Berikut adalah rangkuman besaran gaji ke-13 yang akan cair pada Juni 2026:
| Kelompok | Persentase dari Gaji Pokok/Pensiun | Contoh Besaran (Rp) |
|---|---|---|
| PNS | 100% | 5.000.000 (untuk gaji pokok 5.000.000) |
| PPPK | 90% | 4.050.000 (untuk gaji pokok 4.500.000) |
| TNI/Polri | 85% | 5.100.000 (untuk gaji pokok 6.000.000) |
| Pensiunan | 75% | 2.250.000 (untuk pensiun 3.000.000) |
Proses pencairan gaji ke-13 akan dilakukan secara otomatis melalui sistem penggajian masing-masing instansi. Penerima tidak perlu mengajukan permohonan khusus; cukup memastikan data kepegawaian atau pensiun terbaru tercatat di sistem.
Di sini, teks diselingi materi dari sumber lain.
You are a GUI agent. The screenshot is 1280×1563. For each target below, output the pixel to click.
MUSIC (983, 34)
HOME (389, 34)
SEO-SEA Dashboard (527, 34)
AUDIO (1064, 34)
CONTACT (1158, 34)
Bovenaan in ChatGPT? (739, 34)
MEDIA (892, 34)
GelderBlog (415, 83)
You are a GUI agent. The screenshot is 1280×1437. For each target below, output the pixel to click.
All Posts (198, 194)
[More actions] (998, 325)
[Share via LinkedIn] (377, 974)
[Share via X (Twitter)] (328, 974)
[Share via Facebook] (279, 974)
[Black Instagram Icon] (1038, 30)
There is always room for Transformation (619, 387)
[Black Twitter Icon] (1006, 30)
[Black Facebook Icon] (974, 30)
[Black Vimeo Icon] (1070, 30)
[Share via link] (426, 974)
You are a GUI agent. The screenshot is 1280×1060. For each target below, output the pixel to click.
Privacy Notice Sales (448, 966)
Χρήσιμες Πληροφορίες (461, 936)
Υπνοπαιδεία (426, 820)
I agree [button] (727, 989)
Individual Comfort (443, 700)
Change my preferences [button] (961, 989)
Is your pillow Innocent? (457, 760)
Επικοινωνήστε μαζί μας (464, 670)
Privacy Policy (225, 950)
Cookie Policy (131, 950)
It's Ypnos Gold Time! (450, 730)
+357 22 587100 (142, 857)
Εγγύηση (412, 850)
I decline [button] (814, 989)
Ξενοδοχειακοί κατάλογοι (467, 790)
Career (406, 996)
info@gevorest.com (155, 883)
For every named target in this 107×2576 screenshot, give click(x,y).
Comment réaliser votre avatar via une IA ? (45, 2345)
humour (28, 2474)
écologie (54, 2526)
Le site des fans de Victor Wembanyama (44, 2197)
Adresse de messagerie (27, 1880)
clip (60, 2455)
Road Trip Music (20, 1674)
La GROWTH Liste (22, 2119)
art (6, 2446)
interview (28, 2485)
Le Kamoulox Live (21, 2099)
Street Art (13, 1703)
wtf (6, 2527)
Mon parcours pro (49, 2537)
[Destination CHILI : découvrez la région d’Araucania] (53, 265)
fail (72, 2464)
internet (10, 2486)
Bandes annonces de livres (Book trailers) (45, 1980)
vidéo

Bagi yang mengalami perubahan status kerja atau pensiun pada kuartal ketiga tahun 2025, pencairan akan disesuaikan dengan data terbaru.
Selain manfaat langsung bagi penerima, gaji ke-13 juga berdampak pada sektor ekonomi secara makro. Peningkatan daya beli pada musim lebaran biasanya memicu lonjakan konsumsi barang kebutuhan rumah tangga, makanan, serta layanan transportasi. Analisis lembaga keuangan memperkirakan bahwa tambahan gaji ke-13 dapat menambah pertumbuhan PDB pada kuartal kedua sebesar 0,2 hingga 0,3 poin persentase, tergantung pada tingkat penetrasi di daerah pedesaan.
Namun, kebijakan ini tidak lepas dari tantangan fiskal. Pemerintah harus menyiapkan alokasi anggaran tambahan yang cukup besar, mengingat total penerima diperkirakan mencapai lebih dari 30 juta orang. Pengeluaran ini diperkirakan mencapai Rp150 triliun, yang akan dibebankan pada defisit anggaran dan obligasi negara. Oleh karena itu, efisiensi administrasi dan akurasi data menjadi kunci utama untuk menghindari duplikasi atau kesalahan pembayaran.
Secara keseluruhan, gaji ke-13 Juni 2026 menjadi instrumen kebijakan publik yang bersifat sosial‑ekonomi. Dengan menyesuaikan persentase masing‑masing kelompok, pemerintah berupaya menyeimbangkan kebutuhan rakyat dengan keterbatasan fiskal. Diharapkan penerima dapat memanfaatkan tambahan dana ini untuk kebutuhan keluarga, sekaligus memberi dorongan positif bagi perekonomian nasional menjelang akhir tahun.